American software engineer

Gilad Bracha (Hebrew: גלעד ברכה) is a software engineer at F5, and formerly at Google, where he was on the Dart programming language team. He is creator of the Newspeak language, and co-author of the second and third editions of the Java Language Specification, and a major contributor to the second edition of the Java Virtual Machine Specification.

Between 1994 and 1997, he worked on the Smalltalk system developed by Animorphic Systems, a company that was bought by Sun in 1997. From 1997 to 2006, he worked at Sun Microsystems as computational theologist and, as of 2005, distinguished engineer, on various aspects of the specification and implementation of Java. Following that, he was distinguished engineer at Cadence Design Systems from 2006 to 2009, where he led a team of developers designing and implementing Newspeak.

Bracha received his B.Sc. in mathematics and computer science from Ben Gurion University in Israel and his Ph.D. in computer science from the University of Utah.
Bracha won the Senior Dahl–Nygaard Prize in 2017.

==BGGA closures==
In 2006, Bracha, with Neal Gafter, James Gosling, and Peter von der Ahé (collectively BGGA), drafted a specification for adding closures to the Java language, version 6. The proposal has been criticized by Joshua Bloch on terms of being needlessly complex (adding function types and non-local returns) while providing little benefit for the average Java programmer over other simpler proposals. Closures were added to Java 8, but based on a different proposal than the BGGA one.

==Pluggable type systems==
Bracha proposes that choice of type system be made independent of choice of language; that these type systems should be co-existing modules that "plug" into said language as needed. He believes this is advantageous, because what he calls mandatory type systems make languages less expressive and code more fragile. The requirement that types do not affect the semantics of the language is challenging to fulfill; for example, constructs like type-based overloading are disallowed.

**Required work:**
According to the Gilad Bracha biography, what title did Bracha hold at Sun Microsystems before he became distinguished engineer in 2005?

**Information supplied:**

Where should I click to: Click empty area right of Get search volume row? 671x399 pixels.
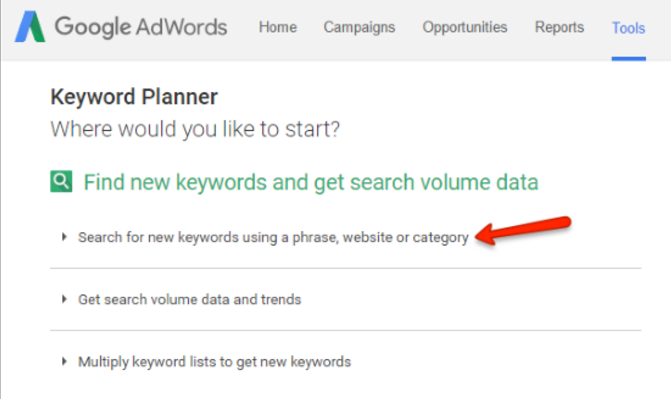471,299
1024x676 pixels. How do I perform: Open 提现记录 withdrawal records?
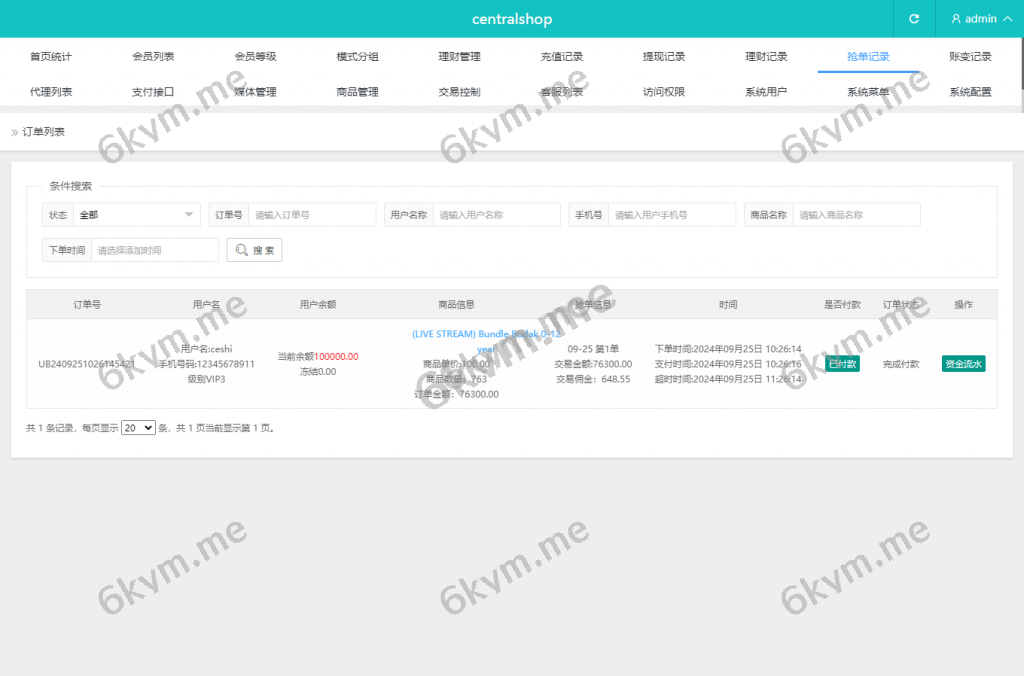pos(664,57)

**Output for this exercise:**
Computational theologist